--- Records for processing Enclosed Below ---

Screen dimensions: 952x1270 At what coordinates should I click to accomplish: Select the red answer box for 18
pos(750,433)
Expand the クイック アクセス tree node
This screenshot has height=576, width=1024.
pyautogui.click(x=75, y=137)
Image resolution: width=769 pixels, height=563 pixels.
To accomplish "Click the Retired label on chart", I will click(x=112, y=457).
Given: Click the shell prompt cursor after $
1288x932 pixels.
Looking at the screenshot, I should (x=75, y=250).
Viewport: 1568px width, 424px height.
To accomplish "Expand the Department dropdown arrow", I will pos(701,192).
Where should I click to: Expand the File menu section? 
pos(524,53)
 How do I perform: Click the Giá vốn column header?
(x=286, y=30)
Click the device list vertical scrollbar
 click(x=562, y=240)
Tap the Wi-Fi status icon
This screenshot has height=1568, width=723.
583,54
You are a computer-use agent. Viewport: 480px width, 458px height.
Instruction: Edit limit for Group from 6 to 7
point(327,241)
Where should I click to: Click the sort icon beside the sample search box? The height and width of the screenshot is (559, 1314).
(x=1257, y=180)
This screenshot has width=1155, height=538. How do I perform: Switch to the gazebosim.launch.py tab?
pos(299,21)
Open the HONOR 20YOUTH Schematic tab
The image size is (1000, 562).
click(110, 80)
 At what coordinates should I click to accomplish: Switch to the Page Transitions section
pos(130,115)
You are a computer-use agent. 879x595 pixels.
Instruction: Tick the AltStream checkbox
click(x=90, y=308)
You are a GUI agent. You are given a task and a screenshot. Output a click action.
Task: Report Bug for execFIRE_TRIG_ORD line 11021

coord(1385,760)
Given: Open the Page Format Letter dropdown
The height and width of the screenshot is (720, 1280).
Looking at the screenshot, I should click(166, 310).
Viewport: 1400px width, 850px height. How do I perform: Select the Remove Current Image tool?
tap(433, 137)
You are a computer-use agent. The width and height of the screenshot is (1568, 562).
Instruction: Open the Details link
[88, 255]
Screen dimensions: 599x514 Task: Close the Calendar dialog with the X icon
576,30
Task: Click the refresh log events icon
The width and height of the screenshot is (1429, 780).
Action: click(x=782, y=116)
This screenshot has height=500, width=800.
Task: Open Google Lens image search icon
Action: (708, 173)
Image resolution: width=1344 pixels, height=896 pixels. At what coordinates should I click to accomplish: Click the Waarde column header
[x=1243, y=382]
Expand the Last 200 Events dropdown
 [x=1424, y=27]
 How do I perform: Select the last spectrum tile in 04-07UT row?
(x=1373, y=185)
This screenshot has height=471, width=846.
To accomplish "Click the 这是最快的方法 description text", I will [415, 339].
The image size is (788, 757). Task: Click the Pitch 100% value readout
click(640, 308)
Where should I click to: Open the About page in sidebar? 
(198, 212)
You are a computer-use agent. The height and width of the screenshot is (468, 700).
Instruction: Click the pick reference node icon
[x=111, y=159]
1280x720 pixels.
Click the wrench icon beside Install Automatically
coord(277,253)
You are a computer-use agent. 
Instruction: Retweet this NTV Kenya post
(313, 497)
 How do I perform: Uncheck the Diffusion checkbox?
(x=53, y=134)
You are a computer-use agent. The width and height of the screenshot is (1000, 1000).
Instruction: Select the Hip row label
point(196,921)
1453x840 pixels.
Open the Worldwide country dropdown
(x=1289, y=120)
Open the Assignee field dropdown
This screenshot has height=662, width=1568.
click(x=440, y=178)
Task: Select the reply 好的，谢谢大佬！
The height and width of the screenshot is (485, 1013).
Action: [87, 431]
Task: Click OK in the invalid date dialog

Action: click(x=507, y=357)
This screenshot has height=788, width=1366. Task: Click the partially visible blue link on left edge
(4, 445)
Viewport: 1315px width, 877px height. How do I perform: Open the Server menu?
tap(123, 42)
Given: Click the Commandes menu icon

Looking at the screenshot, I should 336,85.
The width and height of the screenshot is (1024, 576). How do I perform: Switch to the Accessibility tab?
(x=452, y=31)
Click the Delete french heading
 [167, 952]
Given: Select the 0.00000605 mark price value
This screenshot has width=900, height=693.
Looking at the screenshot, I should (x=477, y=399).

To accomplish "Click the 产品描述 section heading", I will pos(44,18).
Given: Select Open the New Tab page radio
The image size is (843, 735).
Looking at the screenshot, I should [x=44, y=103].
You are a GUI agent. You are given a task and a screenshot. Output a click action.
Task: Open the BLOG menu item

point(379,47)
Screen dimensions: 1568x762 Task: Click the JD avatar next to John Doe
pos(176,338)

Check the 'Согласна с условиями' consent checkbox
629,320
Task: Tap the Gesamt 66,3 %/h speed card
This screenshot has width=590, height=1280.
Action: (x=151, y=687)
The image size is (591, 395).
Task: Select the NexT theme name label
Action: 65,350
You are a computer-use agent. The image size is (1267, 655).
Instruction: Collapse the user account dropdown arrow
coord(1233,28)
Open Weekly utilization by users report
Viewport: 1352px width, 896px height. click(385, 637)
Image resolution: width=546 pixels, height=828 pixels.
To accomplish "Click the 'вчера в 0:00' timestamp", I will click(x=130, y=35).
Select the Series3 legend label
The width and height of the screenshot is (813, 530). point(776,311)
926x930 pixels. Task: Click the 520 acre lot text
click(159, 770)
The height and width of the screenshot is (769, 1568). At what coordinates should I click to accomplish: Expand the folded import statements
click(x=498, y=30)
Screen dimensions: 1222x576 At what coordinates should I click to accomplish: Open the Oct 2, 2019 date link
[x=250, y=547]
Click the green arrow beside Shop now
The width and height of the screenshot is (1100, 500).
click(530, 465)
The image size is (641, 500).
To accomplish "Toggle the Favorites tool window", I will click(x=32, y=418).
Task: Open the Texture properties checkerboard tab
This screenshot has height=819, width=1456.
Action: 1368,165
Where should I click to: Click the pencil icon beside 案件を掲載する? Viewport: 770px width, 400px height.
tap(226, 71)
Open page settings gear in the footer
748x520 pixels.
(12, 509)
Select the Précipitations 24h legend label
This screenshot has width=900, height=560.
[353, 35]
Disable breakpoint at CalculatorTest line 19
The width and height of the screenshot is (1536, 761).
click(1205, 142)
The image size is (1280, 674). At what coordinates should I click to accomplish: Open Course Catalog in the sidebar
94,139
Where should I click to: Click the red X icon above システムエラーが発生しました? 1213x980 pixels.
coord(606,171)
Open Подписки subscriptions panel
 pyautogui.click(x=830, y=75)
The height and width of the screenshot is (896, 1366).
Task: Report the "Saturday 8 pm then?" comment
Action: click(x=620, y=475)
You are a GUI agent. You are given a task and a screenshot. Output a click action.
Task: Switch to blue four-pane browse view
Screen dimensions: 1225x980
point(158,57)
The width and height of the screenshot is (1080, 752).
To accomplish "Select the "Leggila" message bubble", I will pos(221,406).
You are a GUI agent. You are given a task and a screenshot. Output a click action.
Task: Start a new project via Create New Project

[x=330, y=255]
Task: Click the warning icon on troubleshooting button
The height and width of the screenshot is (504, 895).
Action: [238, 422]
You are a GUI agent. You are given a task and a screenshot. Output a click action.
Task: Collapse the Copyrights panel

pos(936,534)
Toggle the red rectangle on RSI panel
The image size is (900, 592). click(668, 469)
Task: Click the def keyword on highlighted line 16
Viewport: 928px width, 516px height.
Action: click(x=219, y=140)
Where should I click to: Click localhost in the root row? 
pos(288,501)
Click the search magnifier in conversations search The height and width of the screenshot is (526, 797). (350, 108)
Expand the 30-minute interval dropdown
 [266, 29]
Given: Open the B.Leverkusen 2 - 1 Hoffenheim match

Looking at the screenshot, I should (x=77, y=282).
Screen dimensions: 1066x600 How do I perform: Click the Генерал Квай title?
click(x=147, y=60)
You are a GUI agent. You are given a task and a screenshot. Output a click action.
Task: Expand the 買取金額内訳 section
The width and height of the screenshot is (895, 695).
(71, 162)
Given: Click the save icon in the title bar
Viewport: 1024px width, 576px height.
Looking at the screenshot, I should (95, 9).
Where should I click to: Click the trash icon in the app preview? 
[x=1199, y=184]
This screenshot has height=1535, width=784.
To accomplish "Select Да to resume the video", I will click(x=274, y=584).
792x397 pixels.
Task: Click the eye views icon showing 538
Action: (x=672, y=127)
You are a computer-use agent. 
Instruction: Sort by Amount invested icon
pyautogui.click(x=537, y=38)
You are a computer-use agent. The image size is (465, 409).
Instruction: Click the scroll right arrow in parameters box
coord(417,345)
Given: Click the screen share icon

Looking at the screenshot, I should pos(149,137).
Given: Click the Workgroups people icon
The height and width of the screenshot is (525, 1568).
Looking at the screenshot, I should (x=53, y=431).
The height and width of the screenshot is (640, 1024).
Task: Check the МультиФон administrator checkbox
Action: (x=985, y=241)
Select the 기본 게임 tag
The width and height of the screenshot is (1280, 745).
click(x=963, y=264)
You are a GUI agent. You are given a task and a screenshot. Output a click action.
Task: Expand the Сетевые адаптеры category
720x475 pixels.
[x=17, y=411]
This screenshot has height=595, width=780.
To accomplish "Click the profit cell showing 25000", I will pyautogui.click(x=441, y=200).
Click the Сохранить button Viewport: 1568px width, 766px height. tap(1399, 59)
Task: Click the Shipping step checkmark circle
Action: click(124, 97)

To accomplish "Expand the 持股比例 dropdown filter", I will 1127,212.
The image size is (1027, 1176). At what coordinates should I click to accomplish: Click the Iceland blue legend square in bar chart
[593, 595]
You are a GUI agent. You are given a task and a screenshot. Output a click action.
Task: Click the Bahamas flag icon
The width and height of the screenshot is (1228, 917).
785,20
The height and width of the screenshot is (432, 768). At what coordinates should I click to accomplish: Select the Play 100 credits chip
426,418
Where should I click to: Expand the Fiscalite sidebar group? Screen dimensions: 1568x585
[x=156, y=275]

--- End of Enclosed Records for processing ---

### Prompt
Go through the listing above and pull out each line containing the word "computer".

### Solved problem
You are a computer-use agent. Viewport: 480px width, 458px height.
You are a computer-use agent. 879x595 pixels.
You are a computer-use agent. The width and height of the screenshot is (1568, 562).
You are a computer-use agent. The height and width of the screenshot is (468, 700).
You are a computer-use agent. 
You are a computer-use agent. The width and height of the screenshot is (1000, 1000).
You are a computer-use agent. The image size is (1267, 655).
You are a computer-use agent. 
You are a computer-use agent. The image size is (465, 409).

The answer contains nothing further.